__Work task__.
A complete, exact retyping of the data below is required.

Stored records:

******************************

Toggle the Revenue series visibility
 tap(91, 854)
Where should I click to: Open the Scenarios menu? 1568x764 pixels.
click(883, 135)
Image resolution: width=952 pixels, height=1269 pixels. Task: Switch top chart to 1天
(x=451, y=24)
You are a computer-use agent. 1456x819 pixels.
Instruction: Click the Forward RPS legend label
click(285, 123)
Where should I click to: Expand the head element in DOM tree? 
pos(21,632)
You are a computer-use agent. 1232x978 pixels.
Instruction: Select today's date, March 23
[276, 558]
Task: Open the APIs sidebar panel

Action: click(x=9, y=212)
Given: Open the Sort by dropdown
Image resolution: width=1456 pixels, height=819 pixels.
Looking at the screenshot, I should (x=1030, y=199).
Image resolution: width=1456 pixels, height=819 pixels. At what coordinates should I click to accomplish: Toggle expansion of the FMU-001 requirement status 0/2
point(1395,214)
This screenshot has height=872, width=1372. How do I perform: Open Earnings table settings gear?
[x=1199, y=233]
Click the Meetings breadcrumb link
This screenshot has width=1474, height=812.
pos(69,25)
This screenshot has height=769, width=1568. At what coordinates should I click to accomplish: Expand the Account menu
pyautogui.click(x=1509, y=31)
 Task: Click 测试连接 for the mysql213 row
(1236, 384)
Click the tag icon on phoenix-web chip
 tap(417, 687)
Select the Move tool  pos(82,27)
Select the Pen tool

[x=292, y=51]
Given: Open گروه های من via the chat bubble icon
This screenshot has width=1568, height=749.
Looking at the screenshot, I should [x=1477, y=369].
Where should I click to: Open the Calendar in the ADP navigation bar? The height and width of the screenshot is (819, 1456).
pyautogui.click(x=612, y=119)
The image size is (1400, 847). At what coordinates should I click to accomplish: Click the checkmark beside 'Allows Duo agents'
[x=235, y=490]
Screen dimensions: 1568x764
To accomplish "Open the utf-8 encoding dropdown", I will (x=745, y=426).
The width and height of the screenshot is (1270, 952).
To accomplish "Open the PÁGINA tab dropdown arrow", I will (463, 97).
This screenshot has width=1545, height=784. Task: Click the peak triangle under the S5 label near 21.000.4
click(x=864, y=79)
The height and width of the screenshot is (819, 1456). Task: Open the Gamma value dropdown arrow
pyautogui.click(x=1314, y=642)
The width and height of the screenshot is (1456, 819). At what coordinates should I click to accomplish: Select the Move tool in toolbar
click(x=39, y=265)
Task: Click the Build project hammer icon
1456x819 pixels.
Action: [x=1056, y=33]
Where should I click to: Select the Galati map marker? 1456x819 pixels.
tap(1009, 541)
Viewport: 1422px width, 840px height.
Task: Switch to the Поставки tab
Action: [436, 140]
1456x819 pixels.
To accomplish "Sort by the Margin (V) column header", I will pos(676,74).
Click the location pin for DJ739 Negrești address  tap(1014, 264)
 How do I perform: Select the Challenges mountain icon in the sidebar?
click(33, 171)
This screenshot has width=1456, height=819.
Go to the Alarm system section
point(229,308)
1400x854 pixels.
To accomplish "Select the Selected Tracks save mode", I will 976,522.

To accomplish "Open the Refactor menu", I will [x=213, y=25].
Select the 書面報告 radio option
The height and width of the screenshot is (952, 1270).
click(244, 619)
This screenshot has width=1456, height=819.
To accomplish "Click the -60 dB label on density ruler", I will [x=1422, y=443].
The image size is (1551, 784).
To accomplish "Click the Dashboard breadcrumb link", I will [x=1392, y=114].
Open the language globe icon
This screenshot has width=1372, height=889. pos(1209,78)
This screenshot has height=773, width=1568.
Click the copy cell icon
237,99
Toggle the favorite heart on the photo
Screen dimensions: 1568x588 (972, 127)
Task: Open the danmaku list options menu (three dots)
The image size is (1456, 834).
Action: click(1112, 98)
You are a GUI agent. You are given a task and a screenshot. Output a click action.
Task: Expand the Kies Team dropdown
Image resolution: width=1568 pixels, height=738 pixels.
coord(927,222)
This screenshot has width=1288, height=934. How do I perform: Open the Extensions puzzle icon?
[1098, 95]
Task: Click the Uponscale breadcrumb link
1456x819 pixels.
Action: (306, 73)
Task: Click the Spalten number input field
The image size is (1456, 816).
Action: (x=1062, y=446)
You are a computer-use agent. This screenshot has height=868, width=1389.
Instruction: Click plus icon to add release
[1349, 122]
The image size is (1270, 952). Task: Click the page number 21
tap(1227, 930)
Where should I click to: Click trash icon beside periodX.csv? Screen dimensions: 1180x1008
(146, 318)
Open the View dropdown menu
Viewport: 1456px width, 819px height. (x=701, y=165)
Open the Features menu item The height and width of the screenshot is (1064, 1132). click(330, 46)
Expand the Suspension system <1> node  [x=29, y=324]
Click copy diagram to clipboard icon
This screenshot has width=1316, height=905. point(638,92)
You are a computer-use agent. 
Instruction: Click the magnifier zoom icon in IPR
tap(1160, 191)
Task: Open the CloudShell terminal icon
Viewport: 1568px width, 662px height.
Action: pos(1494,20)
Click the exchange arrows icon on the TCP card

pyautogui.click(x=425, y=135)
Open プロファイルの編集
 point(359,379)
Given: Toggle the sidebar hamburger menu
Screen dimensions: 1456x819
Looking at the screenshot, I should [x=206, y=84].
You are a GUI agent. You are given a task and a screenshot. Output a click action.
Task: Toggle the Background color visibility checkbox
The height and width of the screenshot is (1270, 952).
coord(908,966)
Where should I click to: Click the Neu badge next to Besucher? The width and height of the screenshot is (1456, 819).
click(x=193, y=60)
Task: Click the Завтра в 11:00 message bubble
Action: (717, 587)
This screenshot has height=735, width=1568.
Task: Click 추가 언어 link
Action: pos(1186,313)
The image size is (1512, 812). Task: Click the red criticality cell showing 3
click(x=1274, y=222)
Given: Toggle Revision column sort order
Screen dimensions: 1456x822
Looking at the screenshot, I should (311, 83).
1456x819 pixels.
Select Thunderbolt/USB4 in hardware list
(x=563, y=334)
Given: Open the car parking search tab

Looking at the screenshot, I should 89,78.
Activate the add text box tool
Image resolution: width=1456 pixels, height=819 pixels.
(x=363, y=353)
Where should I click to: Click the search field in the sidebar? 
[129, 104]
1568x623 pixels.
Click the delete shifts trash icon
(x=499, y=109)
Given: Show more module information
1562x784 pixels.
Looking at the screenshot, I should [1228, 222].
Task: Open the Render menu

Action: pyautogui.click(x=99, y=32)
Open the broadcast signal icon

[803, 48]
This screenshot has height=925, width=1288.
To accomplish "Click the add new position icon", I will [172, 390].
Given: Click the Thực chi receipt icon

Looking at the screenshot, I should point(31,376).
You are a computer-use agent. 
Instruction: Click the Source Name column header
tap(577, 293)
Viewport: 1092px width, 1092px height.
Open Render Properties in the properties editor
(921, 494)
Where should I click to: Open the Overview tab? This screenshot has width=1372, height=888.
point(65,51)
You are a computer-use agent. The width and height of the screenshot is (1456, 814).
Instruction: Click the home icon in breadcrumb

******************************

__Output for this task__.
Toggle the Revenue series visibility
 tap(91, 854)
Where should I click to: Open the Scenarios menu? 1568x764 pixels.
click(883, 135)
Image resolution: width=952 pixels, height=1269 pixels. Task: Switch top chart to 1天
(x=451, y=24)
You are a computer-use agent. 1456x819 pixels.
Instruction: Click the Forward RPS legend label
click(285, 123)
Where should I click to: Expand the head element in DOM tree? 
pos(21,632)
You are a computer-use agent. 1232x978 pixels.
Instruction: Select today's date, March 23
[276, 558]
Task: Open the APIs sidebar panel

Action: click(x=9, y=212)
Given: Open the Sort by dropdown
Image resolution: width=1456 pixels, height=819 pixels.
Looking at the screenshot, I should (x=1030, y=199).
Image resolution: width=1456 pixels, height=819 pixels. At what coordinates should I click to accomplish: Toggle expansion of the FMU-001 requirement status 0/2
point(1395,214)
This screenshot has height=872, width=1372. How do I perform: Open Earnings table settings gear?
[x=1199, y=233]
Click the Meetings breadcrumb link
This screenshot has width=1474, height=812.
pos(69,25)
This screenshot has height=769, width=1568. At what coordinates should I click to accomplish: Expand the Account menu
pyautogui.click(x=1509, y=31)
 Task: Click 测试连接 for the mysql213 row
(1236, 384)
Click the tag icon on phoenix-web chip
 tap(417, 687)
Select the Move tool  pos(82,27)
Select the Pen tool

[x=292, y=51]
Given: Open گروه های من via the chat bubble icon
This screenshot has width=1568, height=749.
Looking at the screenshot, I should [x=1477, y=369].
Where should I click to: Open the Calendar in the ADP navigation bar? The height and width of the screenshot is (819, 1456).
pyautogui.click(x=612, y=119)
The image size is (1400, 847). At what coordinates should I click to accomplish: Click the checkmark beside 'Allows Duo agents'
[x=235, y=490]
Screen dimensions: 1568x764
To accomplish "Open the utf-8 encoding dropdown", I will (x=745, y=426).
The width and height of the screenshot is (1270, 952).
To accomplish "Open the PÁGINA tab dropdown arrow", I will (463, 97).
This screenshot has width=1545, height=784. Task: Click the peak triangle under the S5 label near 21.000.4
click(x=864, y=79)
The height and width of the screenshot is (819, 1456). Task: Open the Gamma value dropdown arrow
pyautogui.click(x=1314, y=642)
The width and height of the screenshot is (1456, 819). At what coordinates should I click to accomplish: Select the Move tool in toolbar
click(x=39, y=265)
Task: Click the Build project hammer icon
1456x819 pixels.
Action: [x=1056, y=33]
Where should I click to: Select the Galati map marker? 1456x819 pixels.
tap(1009, 541)
Viewport: 1422px width, 840px height.
Task: Switch to the Поставки tab
Action: [436, 140]
1456x819 pixels.
To accomplish "Sort by the Margin (V) column header", I will pos(676,74).
Click the location pin for DJ739 Negrești address  tap(1014, 264)
 How do I perform: Select the Challenges mountain icon in the sidebar?
click(33, 171)
This screenshot has width=1456, height=819.
Go to the Alarm system section
point(229,308)
1400x854 pixels.
To accomplish "Select the Selected Tracks save mode", I will 976,522.

To accomplish "Open the Refactor menu", I will [x=213, y=25].
Select the 書面報告 radio option
The height and width of the screenshot is (952, 1270).
click(244, 619)
This screenshot has width=1456, height=819.
To accomplish "Click the -60 dB label on density ruler", I will [x=1422, y=443].
The image size is (1551, 784).
To accomplish "Click the Dashboard breadcrumb link", I will [x=1392, y=114].
Open the language globe icon
This screenshot has width=1372, height=889. pos(1209,78)
This screenshot has height=773, width=1568.
Click the copy cell icon
237,99
Toggle the favorite heart on the photo
Screen dimensions: 1568x588 (972, 127)
Task: Open the danmaku list options menu (three dots)
The image size is (1456, 834).
Action: click(1112, 98)
You are a GUI agent. You are given a task and a screenshot. Output a click action.
Task: Expand the Kies Team dropdown
Image resolution: width=1568 pixels, height=738 pixels.
coord(927,222)
This screenshot has width=1288, height=934. How do I perform: Open the Extensions puzzle icon?
[1098, 95]
Task: Click the Uponscale breadcrumb link
1456x819 pixels.
Action: (306, 73)
Task: Click the Spalten number input field
The image size is (1456, 816).
Action: (x=1062, y=446)
You are a computer-use agent. This screenshot has height=868, width=1389.
Instruction: Click plus icon to add release
[1349, 122]
The image size is (1270, 952). Task: Click the page number 21
tap(1227, 930)
Where should I click to: Click trash icon beside periodX.csv? Screen dimensions: 1180x1008
(146, 318)
Open the View dropdown menu
Viewport: 1456px width, 819px height. (x=701, y=165)
Open the Features menu item The height and width of the screenshot is (1064, 1132). click(330, 46)
Expand the Suspension system <1> node  [x=29, y=324]
Click copy diagram to clipboard icon
This screenshot has width=1316, height=905. point(638,92)
You are a computer-use agent. 
Instruction: Click the magnifier zoom icon in IPR
tap(1160, 191)
Task: Open the CloudShell terminal icon
Viewport: 1568px width, 662px height.
Action: pos(1494,20)
Click the exchange arrows icon on the TCP card

pyautogui.click(x=425, y=135)
Open プロファイルの編集
 point(359,379)
Given: Toggle the sidebar hamburger menu
Screen dimensions: 1456x819
Looking at the screenshot, I should [x=206, y=84].
You are a GUI agent. You are given a task and a screenshot. Output a click action.
Task: Toggle the Background color visibility checkbox
The height and width of the screenshot is (1270, 952).
coord(908,966)
Where should I click to: Click the Neu badge next to Besucher? The width and height of the screenshot is (1456, 819).
click(x=193, y=60)
Task: Click the Завтра в 11:00 message bubble
Action: (717, 587)
This screenshot has height=735, width=1568.
Task: Click 추가 언어 link
Action: pos(1186,313)
The image size is (1512, 812). Task: Click the red criticality cell showing 3
click(x=1274, y=222)
Given: Toggle Revision column sort order
Screen dimensions: 1456x822
Looking at the screenshot, I should (311, 83).
1456x819 pixels.
Select Thunderbolt/USB4 in hardware list
(x=563, y=334)
Given: Open the car parking search tab

Looking at the screenshot, I should 89,78.
Activate the add text box tool
Image resolution: width=1456 pixels, height=819 pixels.
(x=363, y=353)
Where should I click to: Click the search field in the sidebar? 
[129, 104]
1568x623 pixels.
Click the delete shifts trash icon
(x=499, y=109)
Given: Show more module information
1562x784 pixels.
Looking at the screenshot, I should [1228, 222].
Task: Open the Render menu

Action: pyautogui.click(x=99, y=32)
Open the broadcast signal icon

[803, 48]
This screenshot has height=925, width=1288.
To accomplish "Click the add new position icon", I will [172, 390].
Given: Click the Thực chi receipt icon

Looking at the screenshot, I should point(31,376).
You are a computer-use agent. 
Instruction: Click the Source Name column header
tap(577, 293)
Viewport: 1092px width, 1092px height.
Open Render Properties in the properties editor
(921, 494)
Where should I click to: Open the Overview tab? This screenshot has width=1372, height=888.
point(65,51)
You are a computer-use agent. The width and height of the screenshot is (1456, 814).
Instruction: Click the home icon in breadcrumb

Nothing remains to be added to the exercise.